サイエンスイノベーションと人口減少がもたらす社会のパラダイムシフト

 今回の改組の背景には明確に社会変革がある。蔡学長は例を挙げて説明される。「『マンモスプロジェクト』をご存じでしょうか。永久凍土から出土したマンモスのゲノムを分析し、アジア象の遺伝子をゲノム編集でマンモスの遺伝子に書き換えることでマンモスのゲノムを持つ象、通称『マンモファント』を生み出そうとするプロジェクトです。研究グループは2020年までには達成すると公言しています。今まで様々な側面から困難とされてきた技術が実現可能なレベルにまできているのです」。倫理的な是非や法整備等の議論を待つものも多いが、再生医療、ゲノム編集、自動運転やIoT等、社会を支える多くの技術が様変わりしつつある。「特にAIは社会インフラとしての浸透度合いが高い。人を介さず機械が自動的に考え、成長していくような技術は、既存の職を変容する大きなインパクトを持ちます。そうした大きな変化を捉えた際に、本学はどんな教育研究体制であるべきか議論した結果、今回の改組に踏み切りました」と蔡学長は言う。

 だからと言って、バイオ大をAIの大学にしたいわけではないという。「我々はトップ技術が社会に及ぼす影響を踏まえた人材育成をする必要がある。それは、バイオサイエンスの大学として、AI技術への正しい理解を自らの専門性とつなげられる横断的思考を持つバイオ技術者・研究者を育むことでもあります」。

 また一方で、大学が改革の成果を見出すには最低でも4年かかると言われる。
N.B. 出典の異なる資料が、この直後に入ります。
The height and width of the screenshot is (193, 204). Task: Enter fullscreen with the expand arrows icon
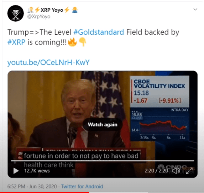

新しい体制で入学した学生が卒業する4年後に、漸くどういう教育を受けて何を学んできた学生なのかが世間的に知れることになるからだ。2019年に新学科を作って4年後というと、2023年。少し先の未来に蔡学長は何を見るのか。「人口減少により2025年には約500万人の労働人口が不足すると予測されています。それに備えた様々な議論が同時並行的に動いていますが、我々もこのあたりを1つのマイルストーンとして捉えております」。労働力がいよいよ枯渇する時代、外国人労働者や女性活用、定年撤廃といった議論と同列にあるのがサイエンス活用である。具体的に何かの代替で技術活用するだけではなく、労働力全体の底上げに寄与するものだと蔡学長は考えている。「それはサイエンスイノベーションとも呼べる大きな変化です。一過性の担保ではなく、人ができる範囲をサイエンスが広げ、社会を支えていく。そうした未来がすぐそこまで来ている。我々は大学としてそれを見据えたい」。労働生産性が低い日本において、現状と同水準のGDPを維持できるようにサイエンスを使い、1人ひとりの生産性を向上させることが急務だという。こうした課題認識のもと、医療面を支えるバイオ、畜産や愛玩動物を含めた動物×バイオ、総合的に次代を支えるバイオの3領域について、それぞれ学科を設置した(メディカルバイオサイエンス学科、アニマルバイオサイエンス学科、フロンティアバイオサイエンス学科)。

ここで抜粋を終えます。